Nonverbal cues change the emotional life of attendees
The job of an event professional is to spread ideas. This is true whether you are on stage, talking to attendees, or working with a team to execute a program or one-on-one with a friend. The easiest way to communicate your message may not be to say it, but to show it.
Understanding at First Sight
Vanessa Van Edwards, a behavioral investigator and author of Captivate: The Science of Succeeding with People, has made a career out of studying body language, charisma, influence and power. She shared some tips for becoming more likeable—something that coincidentally is vital to infecting others with feelings of confidence.
In a London TED talk that has been heard by more than 1.4 million people, she said that people look at hands first—before face, eyes or even shoes. They are looking for signs about whether people are friends or foes—whether they can trust what they are hearing. In fact, people give hand gestures 12.5 times more weight than the content of their words.
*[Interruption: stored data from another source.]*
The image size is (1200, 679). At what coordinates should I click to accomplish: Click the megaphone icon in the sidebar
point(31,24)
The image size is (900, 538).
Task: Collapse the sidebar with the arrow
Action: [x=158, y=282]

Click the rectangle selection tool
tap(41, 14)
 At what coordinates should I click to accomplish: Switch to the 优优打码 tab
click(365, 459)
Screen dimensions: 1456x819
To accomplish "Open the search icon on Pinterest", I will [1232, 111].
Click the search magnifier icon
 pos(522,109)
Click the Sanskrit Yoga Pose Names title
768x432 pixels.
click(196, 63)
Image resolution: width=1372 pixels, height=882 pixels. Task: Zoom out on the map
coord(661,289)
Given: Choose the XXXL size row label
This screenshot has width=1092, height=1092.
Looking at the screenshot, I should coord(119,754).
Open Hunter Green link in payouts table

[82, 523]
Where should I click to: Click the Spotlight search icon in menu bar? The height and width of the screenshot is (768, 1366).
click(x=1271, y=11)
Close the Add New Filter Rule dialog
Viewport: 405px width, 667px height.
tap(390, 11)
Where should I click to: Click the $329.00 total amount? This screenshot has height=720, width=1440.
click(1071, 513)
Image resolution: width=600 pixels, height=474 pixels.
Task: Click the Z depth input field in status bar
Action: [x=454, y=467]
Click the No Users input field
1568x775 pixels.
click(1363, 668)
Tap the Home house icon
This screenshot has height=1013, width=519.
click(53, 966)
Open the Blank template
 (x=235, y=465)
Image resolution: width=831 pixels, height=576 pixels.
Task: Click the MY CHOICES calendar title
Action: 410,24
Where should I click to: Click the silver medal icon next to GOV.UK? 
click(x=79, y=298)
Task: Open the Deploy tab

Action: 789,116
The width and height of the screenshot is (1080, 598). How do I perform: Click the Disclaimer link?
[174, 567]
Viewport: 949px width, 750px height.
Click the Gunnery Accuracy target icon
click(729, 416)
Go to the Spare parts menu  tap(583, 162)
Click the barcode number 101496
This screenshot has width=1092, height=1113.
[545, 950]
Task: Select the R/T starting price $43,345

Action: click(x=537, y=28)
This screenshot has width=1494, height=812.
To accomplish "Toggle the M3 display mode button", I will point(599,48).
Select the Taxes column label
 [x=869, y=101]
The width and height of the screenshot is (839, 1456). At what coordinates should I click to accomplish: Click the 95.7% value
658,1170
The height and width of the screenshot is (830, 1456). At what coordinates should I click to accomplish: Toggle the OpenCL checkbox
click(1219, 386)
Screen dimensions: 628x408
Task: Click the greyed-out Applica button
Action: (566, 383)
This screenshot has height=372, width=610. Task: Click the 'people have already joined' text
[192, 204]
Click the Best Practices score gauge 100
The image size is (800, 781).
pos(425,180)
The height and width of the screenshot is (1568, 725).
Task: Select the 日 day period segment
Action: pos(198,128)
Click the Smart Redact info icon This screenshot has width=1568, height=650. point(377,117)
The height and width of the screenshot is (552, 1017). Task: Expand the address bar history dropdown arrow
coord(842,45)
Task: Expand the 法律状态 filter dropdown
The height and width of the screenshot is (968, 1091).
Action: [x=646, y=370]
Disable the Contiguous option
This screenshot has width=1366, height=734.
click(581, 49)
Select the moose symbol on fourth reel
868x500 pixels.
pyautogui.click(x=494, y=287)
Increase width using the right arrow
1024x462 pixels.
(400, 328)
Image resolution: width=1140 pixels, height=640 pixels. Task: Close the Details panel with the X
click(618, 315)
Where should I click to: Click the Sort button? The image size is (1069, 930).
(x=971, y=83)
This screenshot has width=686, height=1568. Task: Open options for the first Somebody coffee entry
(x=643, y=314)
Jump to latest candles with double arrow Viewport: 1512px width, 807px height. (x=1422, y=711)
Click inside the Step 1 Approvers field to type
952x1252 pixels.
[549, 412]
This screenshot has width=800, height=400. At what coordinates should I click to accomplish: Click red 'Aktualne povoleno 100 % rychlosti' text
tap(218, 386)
Van Edwards calculated that popular speakers use 465 hand gestures in 18 minutes, almost twice as many as less popular speakers. That gives a whole new meaning to the idea of a sleight of hand.
Really, people are watching the entire body for clues. Our brains intuitively understand the difference between someone who is really smiling with their entire face and someone inauthentically pasting on a grin.
The good news is that facial expressions are both reactionary and causal. When we smile, it makes us happy. And, when we are honestly happy, we smile broadly. When we smile authentically, others smile right along with us.
Van Edwards also did tests of people listening to just one word on the phone, and found that our brains can pick up emotional cues based on tone and inflection. Subjects could tell from just the way people said, “hello” what mood they were in. That information affects everything, from whether they like you to whether they trust you and want to do business with you.
A Sense of Smell
We send signals in other nonverbal ways, including through chemicals secretions. Yep, the quality of our sweat can influence how people feel. Van Edwards used the example of having people in an fMRI machine sniff pads soaked with the sweat of people who jumped out of an airplane. The fear sectors of their brain lit up, even though the subjects didn’t know the source of the smell. This was not true of sweat from people who had just worked out at the gym.
That means in order to subtly control the feelings in the room, we have to monitor what we are feeling. Our thoughts are contagious.
A recovering awkward person lives inside all of us. That person often comes out at networking events. We run through a litany of stock questions about their job or where they live. It is often asked without much thought and answered with the same autopilot approach. However, Van Edwards has found that if we rewrite the script to prompt the brain to search for positive responses, it triggers dopamine. The reward chemical leads to more animated responses—more leans-ins, increased nods, higher volume and more authentic smiles—signs of a meaningful interaction.
“Prompting someone to think of pleasant things literally borrows good feelings form the exciting things in their life and transfers it to your conversation,” she said.
Being associated with those pleasure chemicals has the added bonus of making you more memorable. When dopamine is triggered, it creates a mental sticky note that makes a snapshot of you and the pleasant feeling easier to retrieve later.
The greatest gift you can give to your fellow human beings is to flip them into optimism. Put them at ease. Encourage them to smile by modeling positive behavior. That will trigger active exchanges, Van Edwards said.
How to Ask Better Questions
If you want to infect people with meaningful, positive feelings, then you have to banish predictable questions from your cocktail party repertoire. Try these alternatives.
- Instead of “What do you do?” ask, “What exciting projects are
you working on?”
- Instead of “Where are you from?” ask, “What vacations do you have planned?”
- Instead of “How are you?” ask, “What good thing happened today?”